Host institution: University of Grenoble Alpes (UGA) drawing drawing

Supervisors:

main supervisor: Michel Campillo (ISTerre, UGA, F)
co-supervisors: Helle Pedersen (ISTerre, UGA, F)
  Florent Brenguier (ISTerre, UGA, F)
external collaboration: Heiner Igel (LMU, D)

Application deadline: application closed Earliest possible starting date: September 1st, 2021

General information

This PhD position is one of the 15 Early Stage Researcher (ESR) positions within the SPIN project. SPIN is an Innovative Training Network (ITN) funded by the European Commission under the Horizon 2020 Marie Sklodowska-Curie Action (MSCA).

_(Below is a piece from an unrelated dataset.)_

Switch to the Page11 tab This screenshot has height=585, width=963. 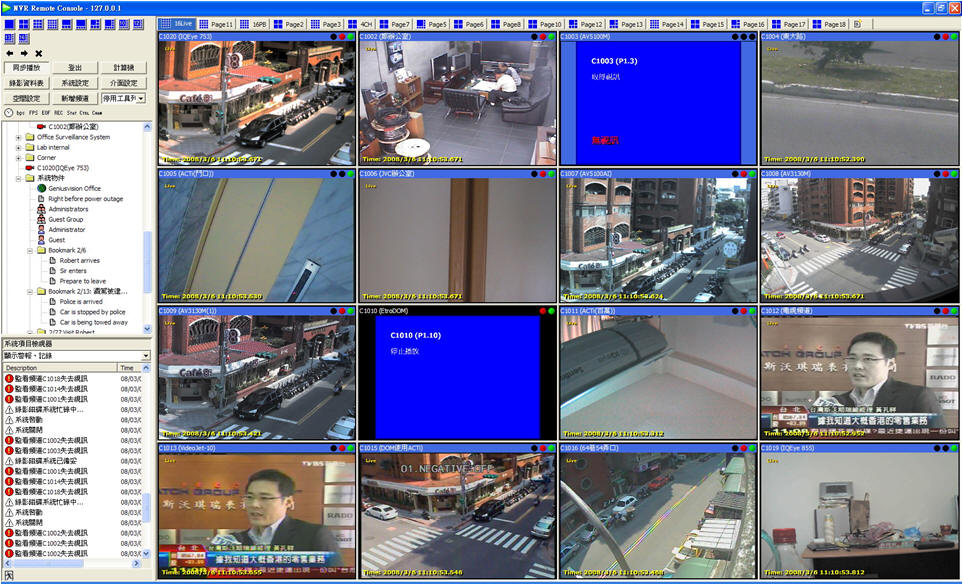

SPIN will focus on training 15 PhD candidates in emerging measurement technologies in seismology. We will research the design of monitoring systems for precursory changes in material properties, all while optimizing observation strategies. The unique interdisciplinary and inter-sectoral network will enable PhDs to gain international expertise at excellent research institutions, with a meaningful exposure of each PhD to other disciplines and sectors, thus going far beyond the education at a single PhD programme.

Project description

This PhD project capitalises on the progress that has allowed the emergence of new observables in seismology (rotation sensors, advanced array processing, Distributed Acoustic Sensing,…). The goal is to evaluate the possibilities offered by wave field gradient measurements in addition to traditional local measurements for monitoring temporal variations of elastic properties (mean velocities, structural changes) in the Earth’s crust. The field of application will focus on a volcanic area where such changes are already reported but not precisely characterized. The study will start with a test phase to adapt the method on realistic numerical simulations in media with high scattering and attenuation. Different strategies and observables will be tested to evaluate their ability to image changes in the environment associated with for example localized velocity changes or appearance of filled cracks. The method will next be applied to field data with a noise based monitoring approach. The processing of the field data will include a stage of characterization and classification of the ambient wavefield. The subsequent imaging will rely on inversion kernels for scattered waves based on a model of coupling of surface and body waves. The work is based at ISTerre, Grenoble (France), with collaboration with LMU, Munich (Germany).

The project will be carried out in a highly collaborative environment, and within one of the leading organisations in the world in the field of seismic imaging and monitoring using seismic noise.